In Korea, General MacArthur made 17 flights over the battlefields in his Connie. And she carried him to Wake Island for a meeting with U.S. President Harry Truman. On April 16, 1951, a fateful day for MacArthur, the Connie Bataan carried the general from Korea to Andrews Air Force Base in Maryland, where President Truman relieved him of his command. MacArthur than flew home to San Francisco, his last flight in the Connie.

C-121A Bataan was assigned to the Pacific Air Command based in Hawaii. On her many trips across the Pacific, her passengers included Generals Matthew Ridgeway, Mark Clark, and Curtis LeMay, and South Korean President Syngman Rhee. In 1953, Bataan carried newly elected U.S. President Dwight Eisenhower and Vice President Richard Nixon on an inspection tour of Korea.

All C-121s, including Bataan, were removed from Air Force rolls in 1966 and sent to the bone yard at Davis-Monthan Air Force Base in Tucson, Arizona. Several were stripped of military gear and sold to civilian operators in Canada for use as firebombers and bug sprayers. Three Connies, including number 613, Bataan, were assigned to NASA for use during the Apollo Space program.

Re-designated as NASA 422, Bataan was fitted with computers, tracking gear, and communications gear. She made many flights over the Caribbean Sea and Pacific Ocean to test and calibrate the air- and ground-based tracking and communication relay stations that were essential for maintaining constant contact with orbiting spacecraft.

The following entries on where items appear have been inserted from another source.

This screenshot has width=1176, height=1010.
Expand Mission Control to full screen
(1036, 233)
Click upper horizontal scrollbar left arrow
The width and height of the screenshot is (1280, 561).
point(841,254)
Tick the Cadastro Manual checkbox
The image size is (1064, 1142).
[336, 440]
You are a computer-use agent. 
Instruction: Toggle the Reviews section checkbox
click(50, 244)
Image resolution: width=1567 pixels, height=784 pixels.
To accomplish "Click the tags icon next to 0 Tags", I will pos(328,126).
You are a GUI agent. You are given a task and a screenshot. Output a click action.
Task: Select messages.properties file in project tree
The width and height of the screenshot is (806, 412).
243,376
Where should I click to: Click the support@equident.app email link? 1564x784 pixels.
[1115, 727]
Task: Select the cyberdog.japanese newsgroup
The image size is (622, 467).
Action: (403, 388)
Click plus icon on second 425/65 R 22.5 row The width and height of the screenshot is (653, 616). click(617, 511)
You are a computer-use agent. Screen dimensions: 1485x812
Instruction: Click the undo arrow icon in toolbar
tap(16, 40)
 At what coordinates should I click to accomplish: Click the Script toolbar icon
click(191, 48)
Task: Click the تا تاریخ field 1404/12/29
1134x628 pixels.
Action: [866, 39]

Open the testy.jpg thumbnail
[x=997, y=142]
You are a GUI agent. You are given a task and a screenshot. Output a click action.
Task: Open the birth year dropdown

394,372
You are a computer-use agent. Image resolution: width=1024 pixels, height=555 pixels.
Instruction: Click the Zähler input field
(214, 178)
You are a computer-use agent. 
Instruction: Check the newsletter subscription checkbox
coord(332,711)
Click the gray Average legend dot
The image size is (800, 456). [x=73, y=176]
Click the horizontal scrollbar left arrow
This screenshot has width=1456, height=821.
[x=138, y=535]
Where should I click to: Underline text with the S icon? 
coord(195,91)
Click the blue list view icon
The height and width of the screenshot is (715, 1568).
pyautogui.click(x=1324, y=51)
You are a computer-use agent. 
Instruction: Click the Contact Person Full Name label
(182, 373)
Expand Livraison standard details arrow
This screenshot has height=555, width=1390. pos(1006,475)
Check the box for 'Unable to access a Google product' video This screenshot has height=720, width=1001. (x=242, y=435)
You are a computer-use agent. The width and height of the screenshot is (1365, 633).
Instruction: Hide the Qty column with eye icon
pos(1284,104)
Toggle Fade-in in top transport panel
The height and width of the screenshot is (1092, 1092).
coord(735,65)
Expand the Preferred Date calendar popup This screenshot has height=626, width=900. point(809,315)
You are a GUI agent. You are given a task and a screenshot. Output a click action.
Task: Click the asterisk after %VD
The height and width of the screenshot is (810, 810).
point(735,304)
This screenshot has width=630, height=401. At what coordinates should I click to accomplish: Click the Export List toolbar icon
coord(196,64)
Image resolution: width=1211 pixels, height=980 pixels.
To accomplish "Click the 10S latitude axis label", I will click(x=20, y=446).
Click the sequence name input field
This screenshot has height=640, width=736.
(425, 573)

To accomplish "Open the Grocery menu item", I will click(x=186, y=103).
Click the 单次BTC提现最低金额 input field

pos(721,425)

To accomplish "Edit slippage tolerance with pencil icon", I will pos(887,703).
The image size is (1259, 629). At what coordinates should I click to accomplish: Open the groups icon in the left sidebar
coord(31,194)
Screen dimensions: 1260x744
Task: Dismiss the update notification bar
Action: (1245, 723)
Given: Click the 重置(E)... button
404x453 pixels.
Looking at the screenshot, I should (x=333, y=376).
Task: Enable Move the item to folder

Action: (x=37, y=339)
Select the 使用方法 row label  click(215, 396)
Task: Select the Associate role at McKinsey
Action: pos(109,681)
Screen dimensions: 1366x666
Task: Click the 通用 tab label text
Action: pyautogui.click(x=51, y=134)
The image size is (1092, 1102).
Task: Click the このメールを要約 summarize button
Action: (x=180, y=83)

When the Apollo Space Program ended, NASA 422 was acquired by the Army Aviation Museum at Fort Rucker in Alabama and put on public display out in the open, and there she sat for twenty years. Two decades of heat, humidity, and southern thunderstorms were not kind to the old warrior, and the expense of maintaining her was beyond the museum’s means. Officials at Fort Rucker considered scrapping Bataan in 1993, until Ed Maloney, founder of the Planes of Fame Museum in Chino, California offered to take possession of her. “That’s a historic airplane,” he told a skeptical Steve Hinton, president of Planes of Fame. “We’ve got to find a way to do it.”

Planes of Fame traded a helicopter for the Connie, made her airworthy with help from Lockheed, repainted her in General MacArthur’s colors, and took her on the air show circuit. But flying her was costly and after one year on the circuit, Bataan was grounded once again, erhaps permanently.

Enter the Air Legends Foundation, who purchased Bataan in 2015 and hired Steve Hinton’s Fighter Rebuilders company to undertake Bataan’s complete restoration.

Finding parts wasn’t easy and few people knew anything about the 1950’s-era airliner. Making Bataan flyable again was, said Hinton, like restoring 10 or 15 Mustangs. But despite the difficulties, Bataan once again took to the air on June 20 of this year, just in time for the trip to Oshkosh. She proudly wears the colors of General MacArthur’s transport and will soon be given an all-new historically correct interior.

The Bataan will be flying to events around the U.S. and maybe Europe and beyond. So, Bataan will be seen and appreciated by thousands thanks to Ed Maloney’s vision to save her from scrappers and the Air Legends Foundation dream to bring this beautiful and historic airplane back to life.